5. Eat Before You’re Hungry
This idea may sound odd, but think about these two scenarios:
- You eat dinner a little early, not because you’re very hungry but because you know you’re going out with friends and don’t want to order out—or wait until you’re starving and eat post-drinks. So, you take your time making dinner, eat until you’re relatively full and then head out.
- You decide not to eat before going out because you’re not hungry. You wait to eat dinner at 8 p.m., after you’ve gone out for drinks. Now you’re ravenous. You dive into your cabinets looking for whatever is easiest to make and dig into the first thing you see. You eat fast you don’t realize how full you are—and now you’re stuffed and wish you hadn’t eaten so much.
In the second scenario, you’re so hungry that you may be experiencing slight nausea or a headache from the hunger. And you may eat unhealthy foods because you’ll likely eat the first thing you find—forget about taking time to make a healthy dinner.
You may have similar experiences if you wait too long to have lunch at work or eat breakfast late in the morning.
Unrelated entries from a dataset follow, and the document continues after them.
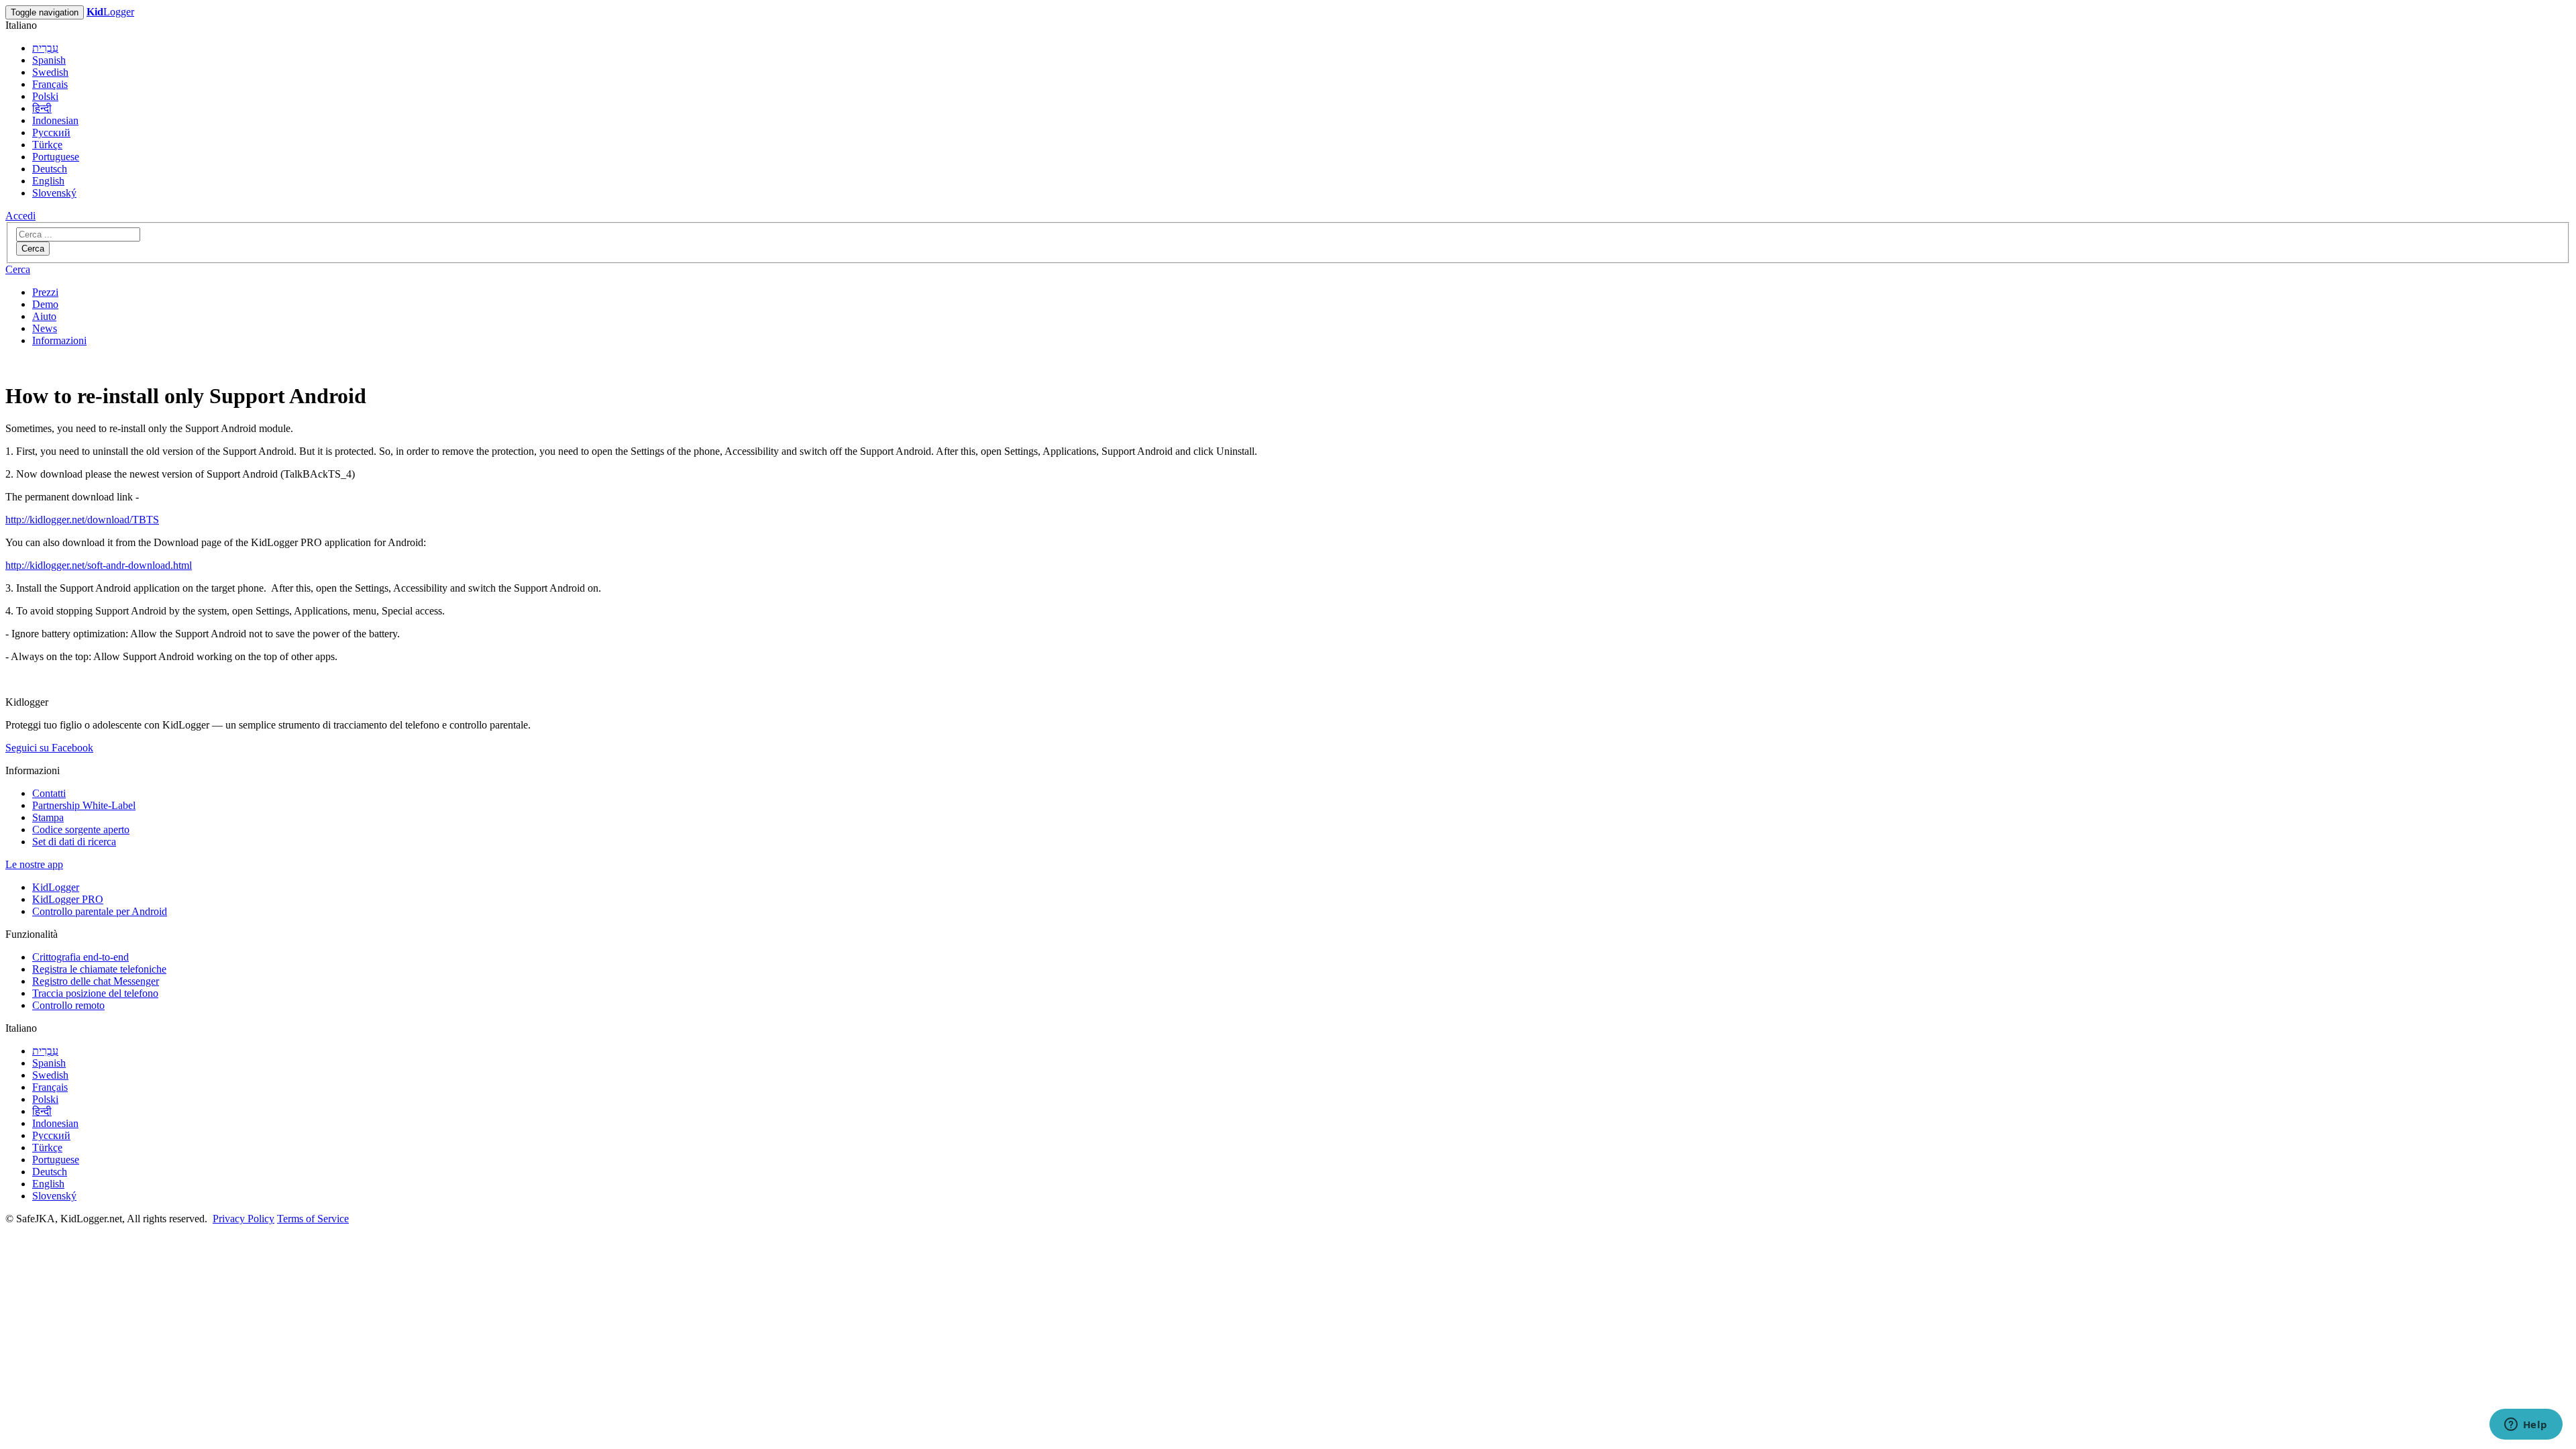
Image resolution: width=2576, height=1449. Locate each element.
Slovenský (54, 193)
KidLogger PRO (67, 899)
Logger (110, 11)
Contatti (49, 793)
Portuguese (55, 156)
Stop Overeating Once and For All Tactic 5: Most people tend to eat around the same time every day. Set an alarm on your phone for an hour before you’d normally eat each meal so you remember to nosh earlier than usual. You’ll quickly find that you’re more likely to make rational healthy choices about what you’re eating and how much.
6. Give Yourself Time
How many times have you looked at your plate, knowing that you’re full, and cleaned your plate anyway? When you’re done, you feel full and mad at yourself: Why did I eat the rest of that? I didn’t need it and now I feel like crap. It’s hard to resist food in the moment, thanks to our need for instant gratification. But giving yourself time to decide whether to finish may be exactly what you need.
Stop Overeating Once and For All Tactic 6: The next time you’re in a moment where you would normally eat more, but know you shouldn’t, stop for 10 minutes. Give yourself time to decide if you want to eat the rest of the food on your plate. When the 10 minutes is up, you’ll almost always be happy to toss or save the rest of the food.
7. Pay Attention to All Your Hunger Cues
If you’re waiting for your stomach to growl, you may be setting yourself up to overeat, because we don’t all experience the same hunger cues. Sometimes it shows up as a headache or a bad mood that comes on suddenly. A nutritionist once said, “I always know I’m hungry when I’m happily working on something and all of a sudden I’m annoyed by what I’m doing.”
Knowing how hunger can show up in your body is key to recognizing it before it’s too late. Potential hunger signals include:
- Growling stomach
- Low energy
- Sudden irritability (“hangry”)
Stop Overeating Once and For All Tactic 7: Make note of which hunger cues you experience each time you eat. Slowly you’ll discover how your body signals “I’m hungry,” allowing you to eat right away rather than waiting until later, when you’re ravenous and therefore more likely to overeat.
It can be so hard to say no when food is right in front of you—and so easy to ignore that full feeling and eat until you’re so full you need to lie down because it hurts to sit or stand. Stop the cycle of overeating once and for all with these simple tips. Test them to see which one works best for you and then stick with it.
Once it becomes a habit, you’re more likely to say no when you’re full and indulge when your body needs the fuel.